Early life and education

His family moved to Hamilton, Ohio, when he was quite young. In 1904 he graduated from Hamilton High School and entered Miami University in September of that year.  At Miami, he was a member of the varsity track team as a distance runner and was an organizer and member of the nonfraternity intramural teams, whose activities became important to the founding of the Non-Fraternity Association, precursor to Phi Kappa Tau. "Doc" (as he was known from undergraduate days on) was a member of the Erodelphian Literary Society and chaired the Athletic Board of Control in his final year. A member of the campus Democratic Club, he was an outspoken progressive as an undergraduate. Shideler completed his undergraduate work in three years receiving his Bachelor of Arts degree with the class of 1907. He earned his Ph.D. in geology at Cornell University in 1910 under the direction of the eminent biostratigrapher and student of Louis Agassiz, Henry Shaler Williams.

Academic career

Shideler was invited to join Miami beginning in 1910 as a member of the zoology faculty. In this capacity, he taught courses in general geology, paleontology, and organic evolution. He persuaded the Miami administration in 1920 to establish a geology department, which he chaired for thirty-six years. As a paleontologist, he became an expert on the Upper Ordovician fossils and stratigraphy that are revealed in the out croppings and creek beds around Oxford, Ohio. In geology circles, Shideler was well known for his fossil collections, occasional publications, and professional activities. Scholars from around the world came to Miami to consult with him and study the specimens he collected. Though he was not a prolific writer, Shideler freely shared information and research, which led to many scholarly publications and Ph. D. theses. He amassed an outstanding collection of type specimens and Upper Ordovician materials for Miami. Thirteen species, three genera, one family, and one mountain (Mount Shideler) in Antarctica were named for him as "a geologist's way of passing a compliment," he once said. He was a fellow of the American Academy of Arts and Sciences and the Ohio Academy of Science and served as president of the Ohio Academy in 1951.  He was a member of Phi Beta Kappa, Sigma Xi, Phi Sigma, Sigma Gamma Epsilon (served as national vice president for 19 years), Omicron Delta Kappa and the Geology Society of America and he was past president of the American Geology Teachers organization.

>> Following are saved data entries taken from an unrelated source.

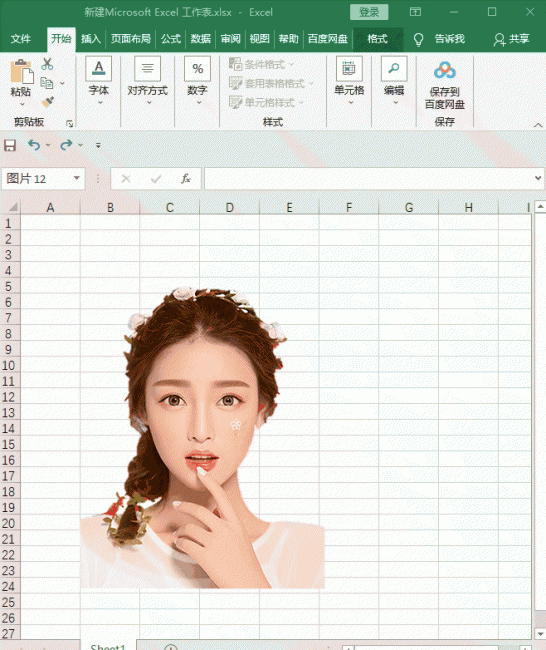Expand the formula bar chevron

(x=538, y=178)

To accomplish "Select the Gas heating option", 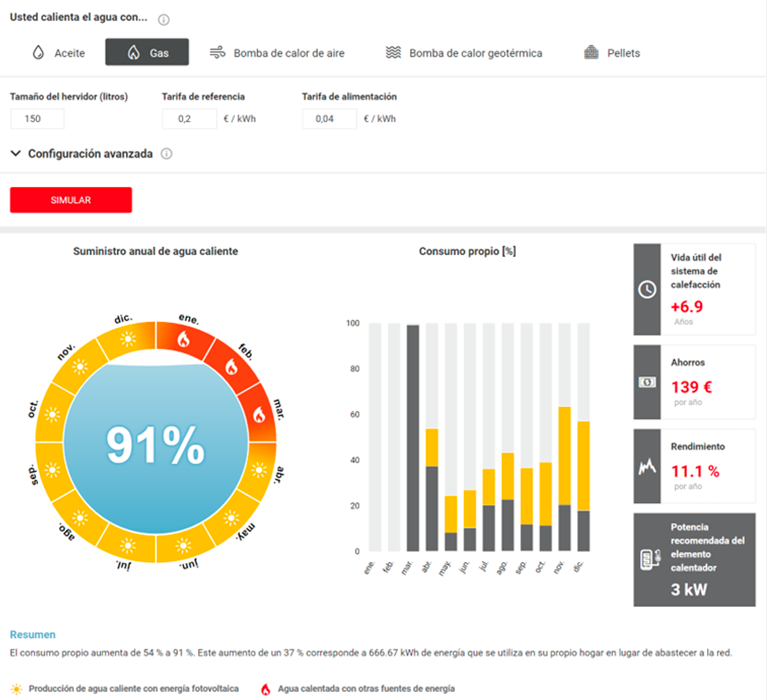I will tap(147, 53).
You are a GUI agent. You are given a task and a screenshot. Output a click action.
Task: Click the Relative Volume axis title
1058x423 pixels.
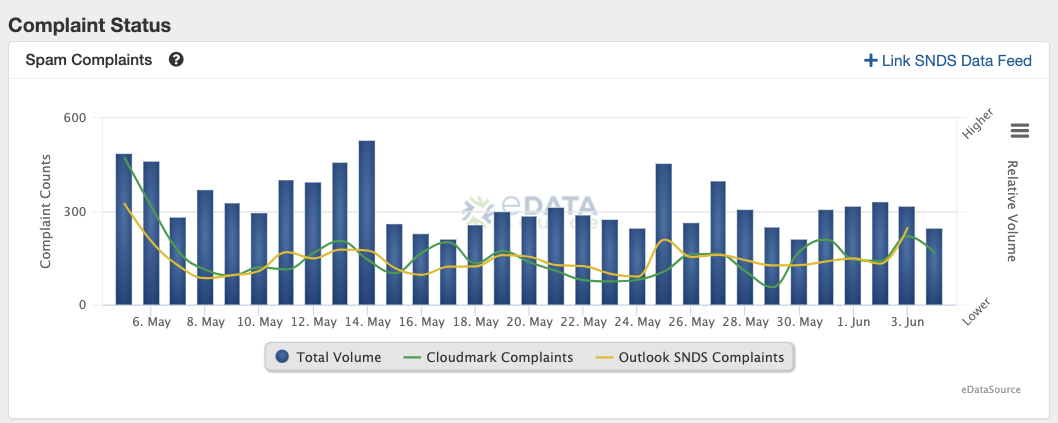click(1011, 211)
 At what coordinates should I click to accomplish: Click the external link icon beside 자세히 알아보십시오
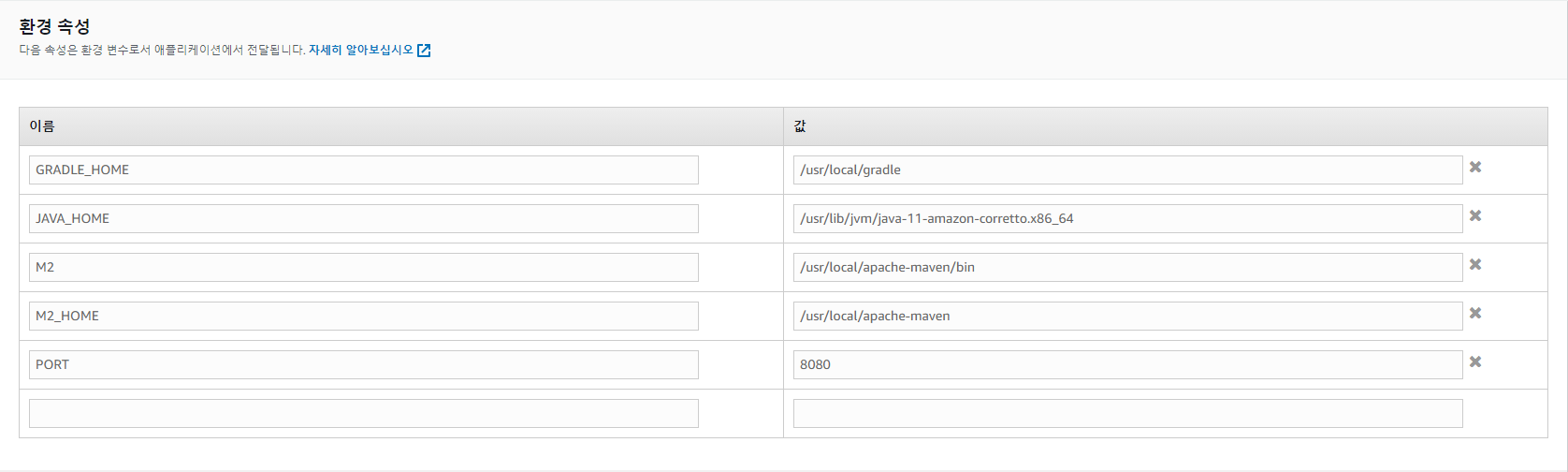pos(424,51)
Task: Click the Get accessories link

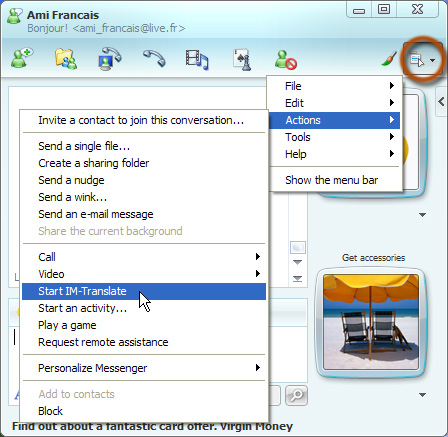Action: coord(373,258)
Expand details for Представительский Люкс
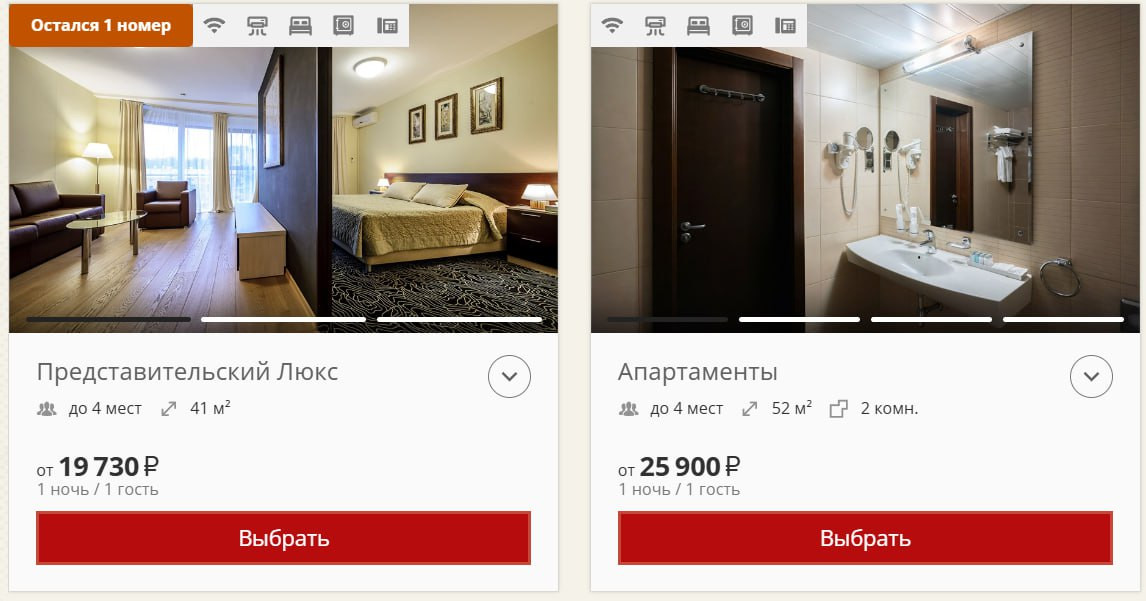The image size is (1146, 601). [x=509, y=377]
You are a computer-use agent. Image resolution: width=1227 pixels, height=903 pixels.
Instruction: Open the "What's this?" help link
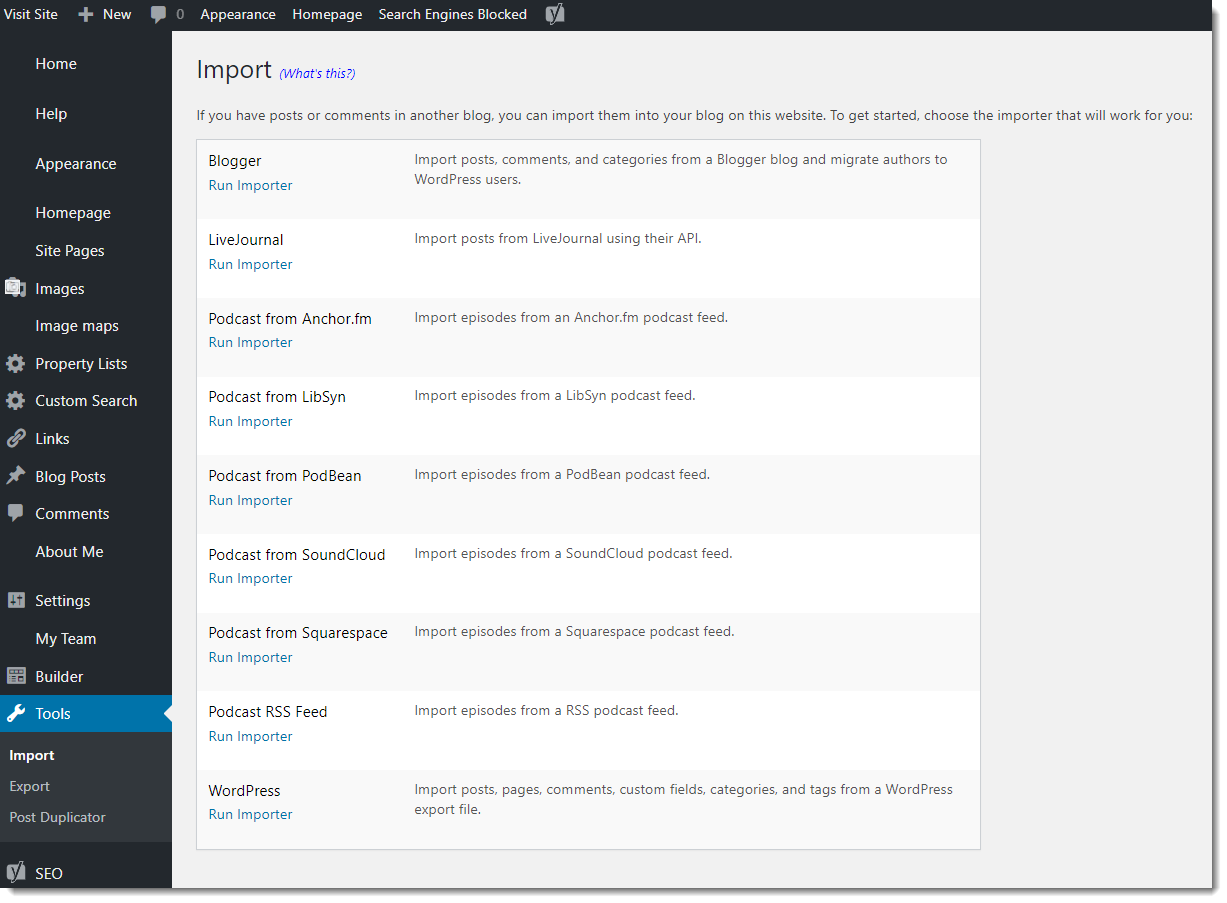tap(317, 73)
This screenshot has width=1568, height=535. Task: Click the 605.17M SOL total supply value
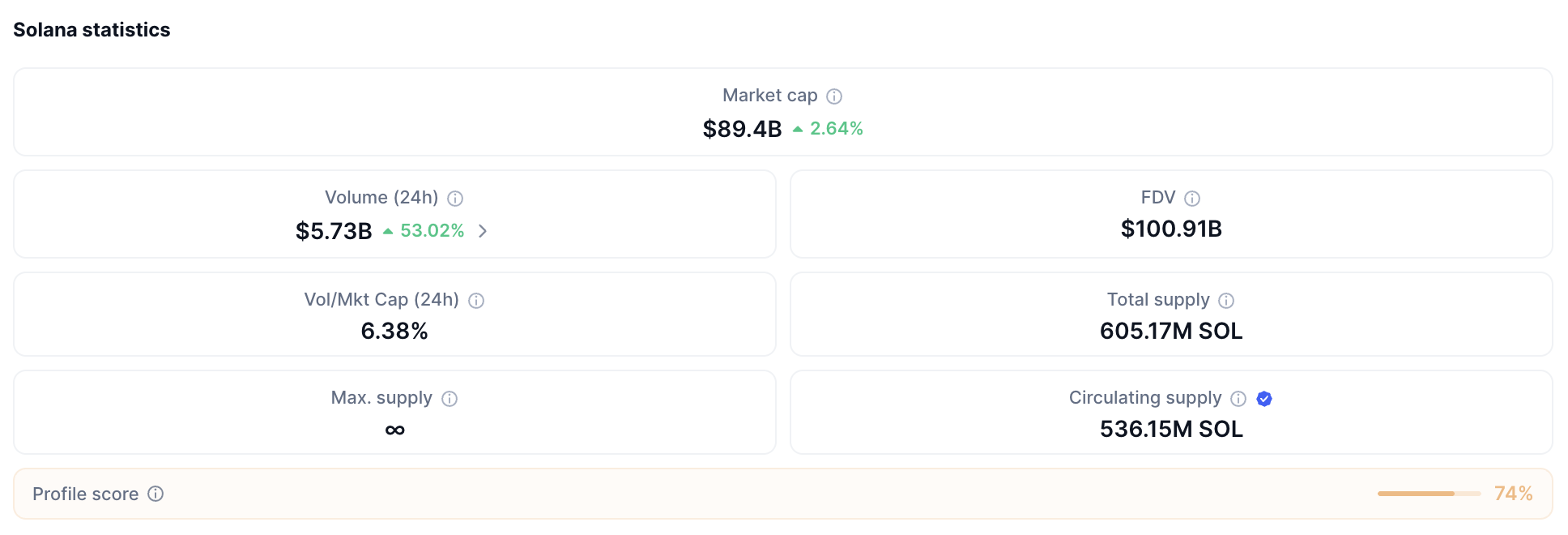click(1171, 331)
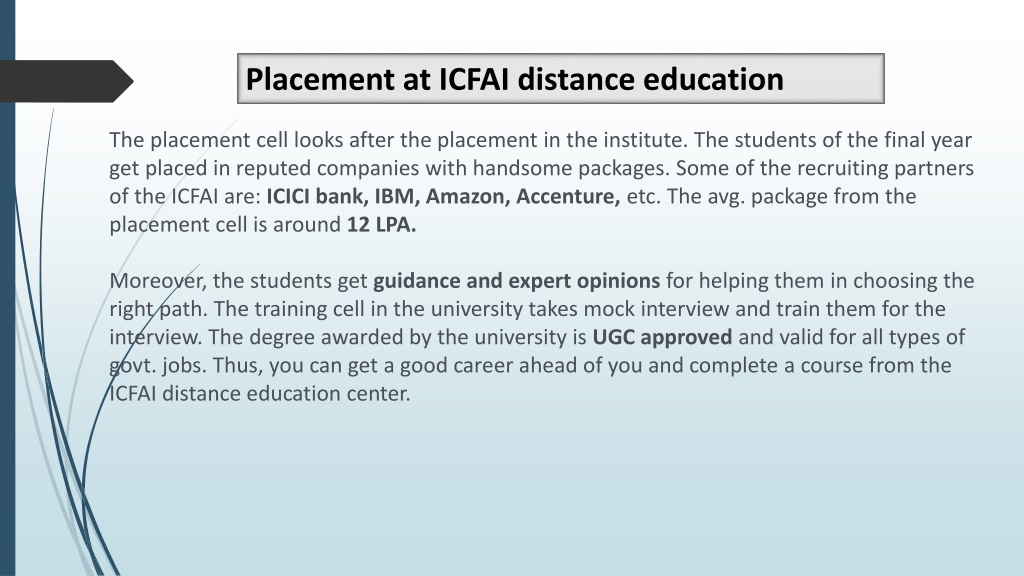This screenshot has height=576, width=1024.
Task: Click the bold 'UGC approved' text
Action: (x=662, y=337)
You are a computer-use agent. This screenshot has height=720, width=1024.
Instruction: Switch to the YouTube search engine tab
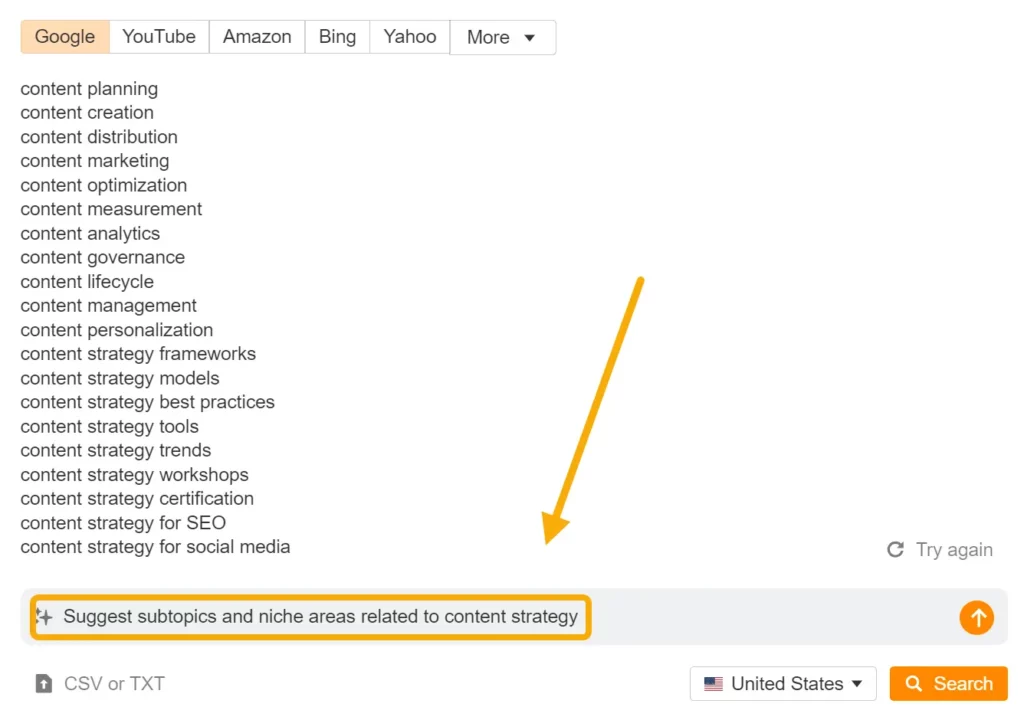point(158,36)
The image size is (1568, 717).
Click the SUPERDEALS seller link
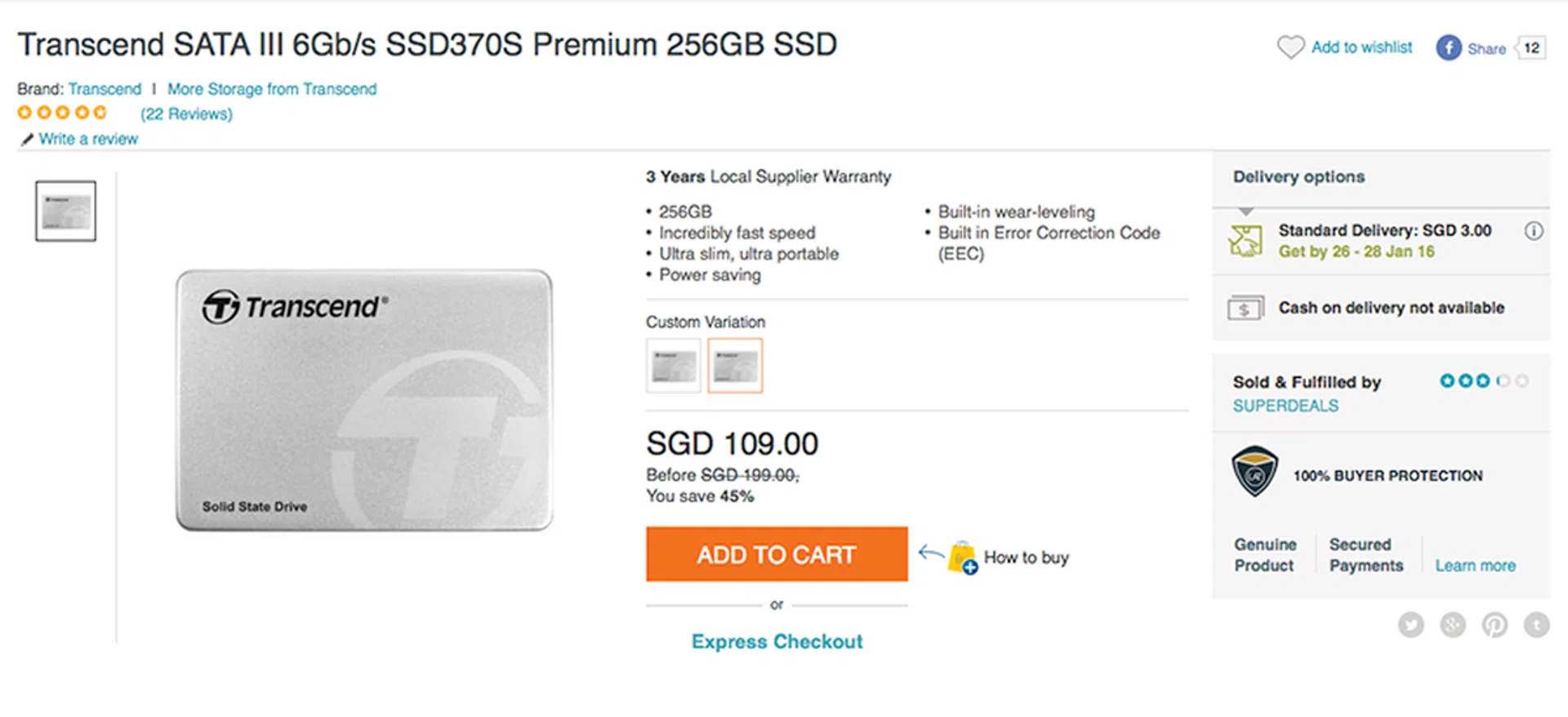[1285, 406]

He served as Miami University's representative to the NCAA and was chairman of the Mid-American Conference.

Fraternity involvement
In Phi Kappa Tau, Shideler held almost every national office, including a term as national president in 1913-14. He was instrumental in bringing the fraternity's National Headquarters to Oxford in 1930, and the fraternity's national office was within a block of his home and campus office. The Shidelers lived in a historic Oxford home that had belonged to David Swing and was later used in filming the Jodie Foster movie Little Man Tate.  Phi Kappa Tau's highest undergraduate award has been known as the Shideler Award and has been presented to the fraternity's outstanding graduating senior since 1938.

Retirement and legacy
He deferred his retirement from Miami three times, finally giving up the chairmanship of his department in 1956. When he retired the following year, he was the recipient of a John Hay Whitney Foundation grant to go to Hiram College to start a geology program there, much as he had done for Miami in 1920. He was professor of Geology at Hiram in 1957-58.

In 1967 Miami University named its new earth-science building William H. Shideler Hall in his memory.  The Karl Limper Geology Museum in Shideler Hall has as its basis the huge collection of specimens amassed by Dr. Shideler.   He is buried in the Miami University plot of the Oxford Cemetery, next to his wife, Katherine Hoffman Shideler.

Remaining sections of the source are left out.